-- BEGIN Selected passage --

Analyzing art has become a big business. In fact, it is much bigger than the business of art itself. Besides critics, we have art historians, art administrators, art professors, museum staff, gallery staff, magazine editors, and various other experts in the field. These people write books and articles, prepare lectures, give guided tours, release press kits, write government proposals, and so on. And, in many ways, the business of art itself has become analyzing art. Even given an artist and an artwork, it is often hard to say where the interpretation stops and the creation starts. A fair percentage of the artists are analyzers of art themselves: the "art" is in the analysis. With the avant garde it is often difficult to separate the artifact from the press kit. In many cases, the press kit is more interesting than the art. Often it took longer to come up with it.

-- END Selected passage --
-- BEGIN Data section --

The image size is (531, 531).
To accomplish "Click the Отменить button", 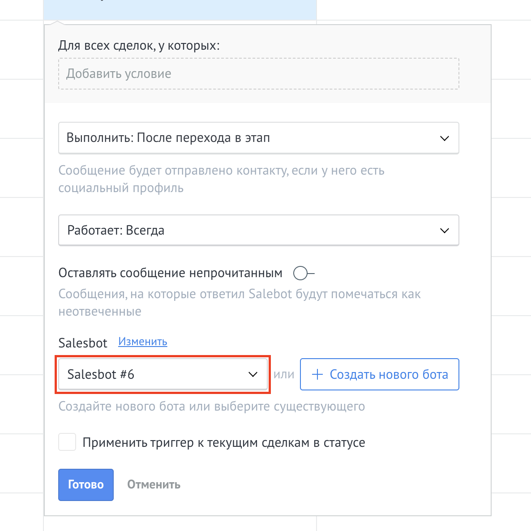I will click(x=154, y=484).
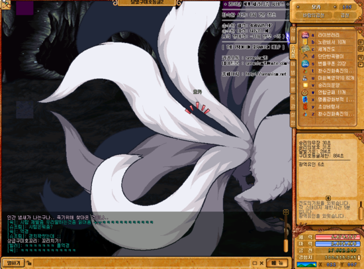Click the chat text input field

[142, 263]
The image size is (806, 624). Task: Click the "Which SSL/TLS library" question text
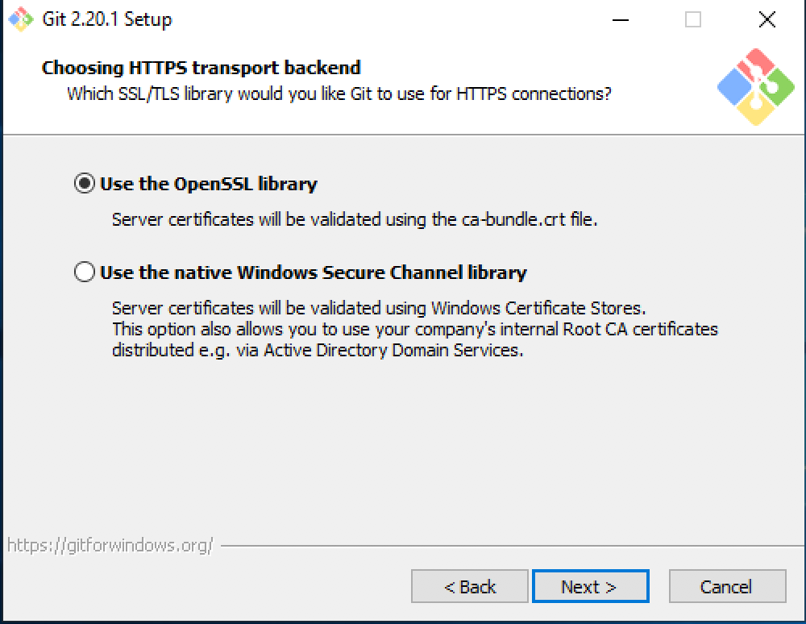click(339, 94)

-- END Data section --
-- BEGIN Data section --

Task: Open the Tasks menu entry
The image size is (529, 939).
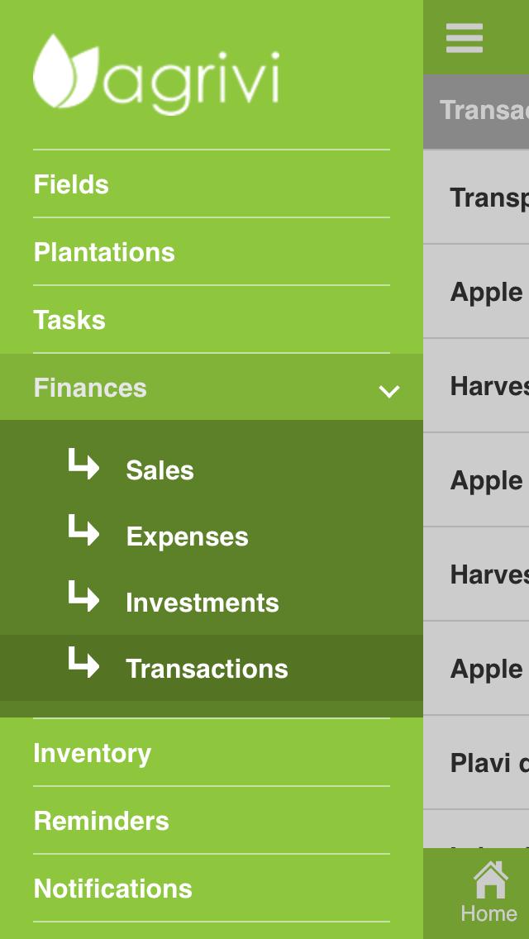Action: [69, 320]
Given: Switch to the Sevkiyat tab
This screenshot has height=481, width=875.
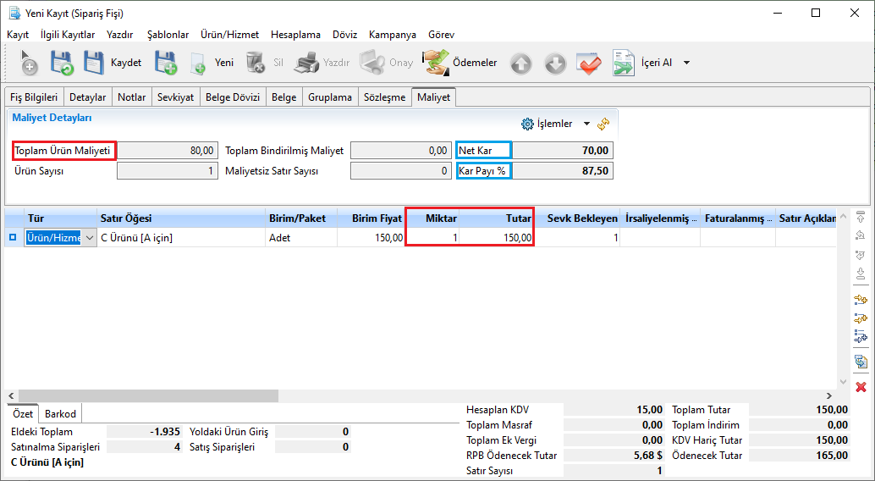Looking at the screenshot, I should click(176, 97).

-- END Data section --

- [What you need to do]: Supply the next part of the passage on the business of analyzing art, picking up after its final sentence.

- [Task response]:
Given this, you would expect that all this analyzing and interpreting has reached a fair degree of complexity. And you would be corrrect—as long as you don't confuse complexity with subtlety and rigor. Modern art theory is maze of neo-psychoanalysis, behaviorism, feminism, deconstructionism, post-colonialism, multi-culturalism and a thousand other mostly meaningless -isms. They are all basically agenda-isms of one sort or another, meaning that they are excuses for the writer to tie his cause to art. They allow people who are not really interested in art and have no feeling for art to talk about politics or literature or economics or psychology or science, but to do so in a more "creative" way. In seeming to talk about art, they transcend the dryness or the straightforwardness of their own field. And besides, the field of art is so liberating: no peer review here, no bothersome facts to get in the way. The ends completely justify the means, and if the means include inconsistencies and fabrications, they can be written off as paradoxes and fantasies.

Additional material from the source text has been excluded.